L’hôpital Maisonneuve-Rosemont rencontre déjà des difficultés pour traiter sa patientèle. Et les autres établissements de l’île de Montréal, également confrontés à un fort afflux de patients, ne seraient pas en mesure de soulager Maisonneuve-Rosemont.
«Ajoutez à ça que le building est tellement désuet, ça se peut qu’il décide à notre place, avec des pans de murs qui peuvent s’écrouler. Il y a toujours un risque de manger une brique sur le crâne, c’est la raison pour laquelle l’hôpital est entouré de broches», insiste-t-il.
De plus, les marges de manœuvre pour la réalisation des travaux seraient compliquées par l’état des bâtiments. Le chef de service indique qu’il faudrait couper l’électricité dans des secteurs de l’hôpital pendant les travaux, en raison d’un réseau électrique vieillissant.
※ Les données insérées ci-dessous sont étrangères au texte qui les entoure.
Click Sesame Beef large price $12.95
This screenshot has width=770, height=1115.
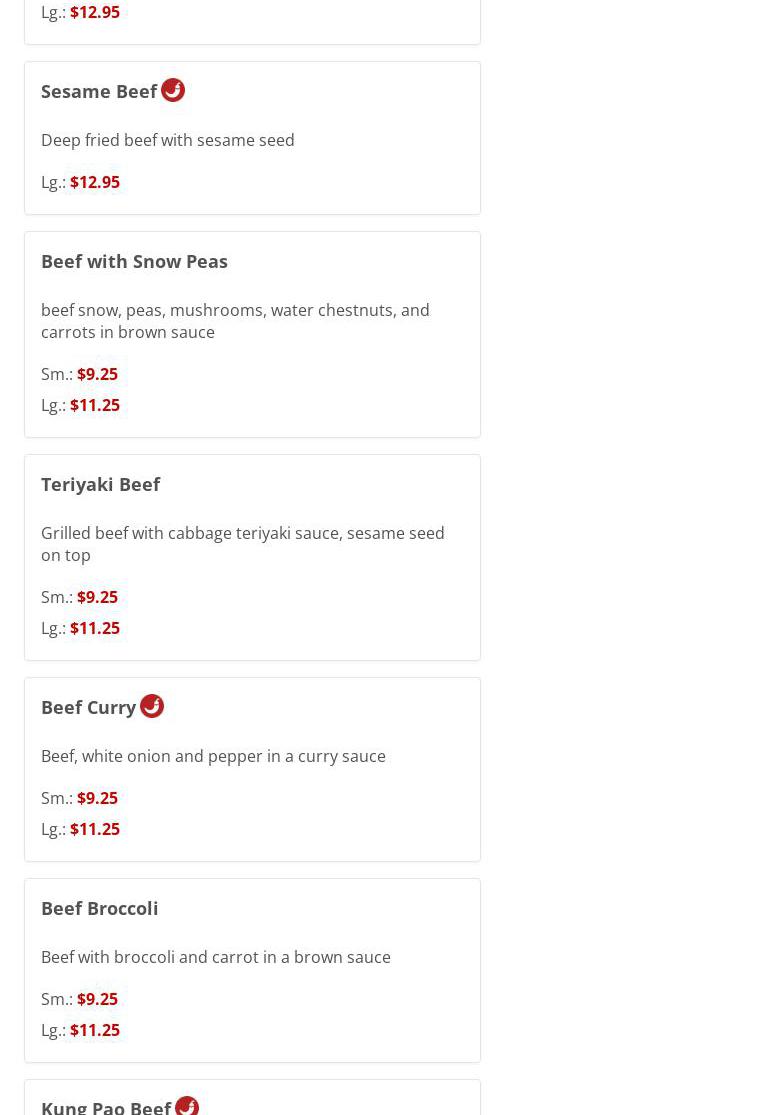(94, 182)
Les planchers ne sont pas assez solides pour mettre les équipements médicaux neufs. Il n’y a pas de réparation ou de rénovation possible; on doit construire. Une mise à niveau des locaux existants est impensable. C’est comme de dire qu’on voudrait prendre un immeuble ou transformer le Stade olympique en hôpital. Cet hôpital n’est pas compatible avec ce qu’est devenue la médecine.
Dr François Marquis, chef de service des soins intensifs de l’Hôpital Maisonneuve-Rosemont
Une étude publiée en février sur CMAJ Open, une publication scientifique destinée aux professionnels de la santé, faisait le lien entre la vétusté des lieux et une propagation plus importante des cas de COVID-19.
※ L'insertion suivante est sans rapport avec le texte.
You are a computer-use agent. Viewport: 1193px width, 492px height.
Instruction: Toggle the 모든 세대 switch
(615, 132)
Un repoussoir à professionnels
Finalement, les professionnels de santé ne seraient pas attirés par un environnement de travail vétuste. Sous anonymat, une infirmière ayant travaillé à l’hôpital de Rosemont indique avoir vu «des dizaines de préposés et infirmières partir» avant elle.
«Pourquoi j’irais risquer ma santé physique et mentale alors que je peux aller travailler ailleurs, au centre-ville, dans des conditions meilleures?», dit-elle. «Si on construisait du neuf, on aurait de l’attractivité. Mais là, il n’y a rien qui est concret, ce sont des promesses. La preuve, c’est qu’on les repousse», poursuit le Dr Marquis.
Le ministre Dubé assure connaître «l’importance d’un bel environnement de travail pour attirer et retenir les professionnels sur le terrain». Il ajoute que «c’est d’ailleurs pourquoi les travaux sont en branle pour l’hôpital».
Le chef de service de l’hôpital Maisonneuve-Rosemont, comme de nombreux employés, attend maintenant un plan et un échéancier clairs. Mais il prévient qu’une simple rénovation ne sera pas suffisante. «Rehaussons le budget, reconstruisons à neuf, ça prend de la volonté», dit-il.
Le Dr François Marquis appelle également à ne pas «pas couper dans des parties. On ne demanderait pas à une famille de 14 de vivre dans un 1 1/2.»